すると、コルムは部屋に幾つか置いてある武器の数々へ目を送り、驚いた様に目を見開いた。
「何だこりゃ……ただの客じゃない、のか?」
コルムの呟きも尤もだ。部屋に置いてある武器の数々を見れば誰もがそう考えるとしか思えない。カナエも、そう思っている。
しかしこの部屋の人間がただの乗客ではないと知って、コルムはより強くカナエの仕業であるという感触を強めたのだろう。疑り深さと怯えを同時に感じさせる目を向けながら、一歩一歩後ずさりしていく。
見えない程度に肩を竦めて、カナエはコルムの方を見る。必要以上に自分の事を警戒している様に見える。まるで、今すぐにでもカナエが殺しに来るのではないかと。
ふと、カナエは自分の姿を見る。そこで気づいた。彼女の服は、首を抱き絞めた事で血塗れになっていたのだ。それがコルムの目には、最悪の殺人現場に見えたらしい。
----そうだね……服を、着替えるかな。
確かに血みどろで、端から見れば恐ろしく感じられるだろう。演技で見せているおぞましい笑顔で恐れられる事は承知している。

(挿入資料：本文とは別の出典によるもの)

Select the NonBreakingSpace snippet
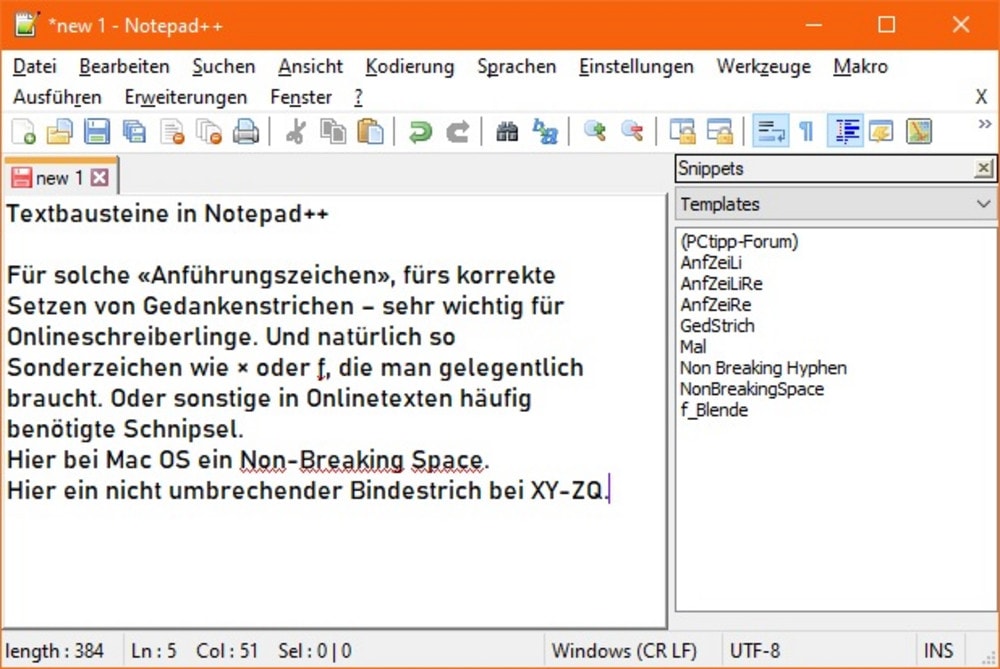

が、やってもいない事で恐れられるのは不本意だった。だからこそ、女は一番に服を着替える事を考える。どこで着替えるのかも、一瞬で決まっていた。
そうと決まれば話は早い。カナエは即座に動き出し、コルムの隣をあっさりと通り過ぎて部屋の外へ飛び出した。振り返る気は無く、頭の中だけでその場の死体達に哀悼の念を送るのだ。
口からは自然に狂った様な笑い声が漏れだして、通路を包み込んでいく。最初はただの歩行だった足はどんどんと早くなって行き、最後には半ば疾走している状態になった。 こうなっては、誰も止められない。
「おい! 行き成りどうしたんだ!? 待て!」
部屋を取びだしてから暫くすると後ろからコルムの物と思わしき声が届いたが、もうカナエは自分の服を替える事しか考えていない為に足も止まらない。
気分屋である彼女にとっては、今は何よりも着替えが大事だったのだ。だから、その間の彼女は精神が盲目なのだ。
そう、だからこそ、だからこそだ。何やら怪しげな男が焦った様子で通り過ぎても、気にする事は無かった。